* EXERCISE:
Everything in the listing below should be repeated exactly.

********************

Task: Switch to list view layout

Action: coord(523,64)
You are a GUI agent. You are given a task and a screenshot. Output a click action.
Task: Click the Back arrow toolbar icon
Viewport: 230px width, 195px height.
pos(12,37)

********************

* ANSWER SECTION:
Task: Switch to list view layout

Action: coord(523,64)
You are a GUI agent. You are given a task and a screenshot. Output a click action.
Task: Click the Back arrow toolbar icon
Viewport: 230px width, 195px height.
pos(12,37)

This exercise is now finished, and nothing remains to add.